Open-source image reconstruction of super-resolution structured illumination microscopy data in ImageJ

Abstract

Super-resolved structured illumination microscopy (SR-SIM) is an important tool for fluorescence microscopy. SR-SIM microscopes perform multiple image acquisitions with varying illumination patterns, and reconstruct them to a super-resolved image. In its most frequent, linear implementation, SR-SIM doubles the spatial resolution. The reconstruction is performed numerically on the acquired wide-field image data, and thus relies on a software implementation of specific SR-SIM image reconstruction algorithms. We present fairSIM, an easy-to-use plugin that provides SR-SIM reconstructions for a wide range of SR-SIM platforms directly within ImageJ. For research groups developing their own implementations of super-resolution structured illumination microscopy, fairSIM takes away the hurdle of generating yet another implementation of the reconstruction algorithm. For users of commercial microscopes, it offers an additional, in-depth analysis option for their data independent of specific operating systems. As a modular, open-source solution, fairSIM can easily be adapted, automated and extended as the field of SR-SIM progresses.

Figure 1. Examples for intermediate SR-SIM results displayed as power spectra in frequency space.

(a) Visualization of the cross-correlation used for parameter estimation, with circles marking the low-frequency region excluded from the fit and the detected modulation frequency. The three insets on the upper left visualize the iterative sub-pixel fits and provide a quick feedback if the fit was successful. (b) Power spectrum of the complete, reassembled SR-SIM reconstruction of fluorescent beads (Fig. 3). The circular structure visible in the spectrum is located at ∼4.5 μm⁻¹, which coincides with the beads' size of 200 nm, and is thus expected. Scale bar, 2.5 μm⁻¹.

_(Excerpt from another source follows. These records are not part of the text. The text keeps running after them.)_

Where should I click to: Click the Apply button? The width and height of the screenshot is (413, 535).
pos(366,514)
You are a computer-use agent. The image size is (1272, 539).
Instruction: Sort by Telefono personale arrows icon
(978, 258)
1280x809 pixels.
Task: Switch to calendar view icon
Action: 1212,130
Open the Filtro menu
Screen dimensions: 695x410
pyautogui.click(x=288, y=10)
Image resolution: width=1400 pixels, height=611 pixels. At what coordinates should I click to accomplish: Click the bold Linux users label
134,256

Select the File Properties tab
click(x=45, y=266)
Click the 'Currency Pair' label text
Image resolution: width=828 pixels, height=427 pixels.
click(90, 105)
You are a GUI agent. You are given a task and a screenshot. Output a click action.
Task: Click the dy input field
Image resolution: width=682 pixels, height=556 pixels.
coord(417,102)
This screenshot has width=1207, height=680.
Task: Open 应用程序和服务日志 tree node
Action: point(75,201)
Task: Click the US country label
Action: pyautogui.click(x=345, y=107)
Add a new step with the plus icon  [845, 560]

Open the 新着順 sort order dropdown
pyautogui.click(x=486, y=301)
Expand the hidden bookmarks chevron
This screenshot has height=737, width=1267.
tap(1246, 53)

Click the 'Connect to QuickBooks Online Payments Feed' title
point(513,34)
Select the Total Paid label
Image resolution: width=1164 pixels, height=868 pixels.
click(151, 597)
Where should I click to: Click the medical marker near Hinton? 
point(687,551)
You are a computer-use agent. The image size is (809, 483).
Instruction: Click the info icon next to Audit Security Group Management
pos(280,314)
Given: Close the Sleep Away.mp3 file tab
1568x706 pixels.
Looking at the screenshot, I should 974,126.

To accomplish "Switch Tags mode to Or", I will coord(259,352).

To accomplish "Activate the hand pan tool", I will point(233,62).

Figure 2. FairSIM reconstruction of data sets obtained on a simple SLM-based SR-SIM setup.

A glass surface with 200 nm Tetraspeck beads was used as test sample, excitated at 642 nm wavelength. In contrast to the (Wiener filtered) wide-field image (a), the SR-SIM reconstruction by fairSIM (b) yields clearly distinct beads. This can be found quantitatively from the cross-section plots, given for a single bead in c and two close-by beads (indistinguishable in wide-field mode) in d. A simplified sketch of the set-up used is given in e. Scale bar, 5 μm, inset 1.2 μm.

Figure 3. FairSIM reconstruction of data sets obtained on the GE Healthcare DeltaVision|OMX.

A glass surface with 200 nm Tetraspeck beads was used as a test sample, excitated at 642 nm wavelength. In contrast to the wide-field image (a) and its Wiener-filtered version (b), the 2D reconstruction by fairSIM (c) yields clearly distinct beads. The 3D SR-SIM reconstruction by SoftWORX (manufacturer's software) is provided in d for comparison. Please note that the 3D reconstruction is based on a larger amount of input data (complete z-stack), thus resulting in an improved signal-to-noise ratio. A quantitative comparison between all four images can be found as cross-section plots for a single bead in e and for two adjacent beads (indistinguishable in wide-field mode) in f. Scale bar, 5 μm, inset 1.2 μm.

Figure 4. SR-SIM measurement of an LSEC membrane stain obtained on a GE Healthcare DeltaVision|OMX.

Wide-field image (a), Wiener-filtered wide-field (b), single-slice/2D SR-SIM reconstruction by fairSIM (c) and full 3D SR-SIM reconstruction by SoftWORX (manufacturer's software) (d) are shown for comparison. Both SR-SIM reconstructions allow to clearly identify the cell's fenestrations (tiny membrane pores), which is not possible in the wide-field images. The single-slice reconstructions by fairSIM can be performed with a much lower number of input images, as no z-stack has to be acquired. Scale bar, 5 μm, inset 1.6 μm, cells stained with CellMask Deep Red.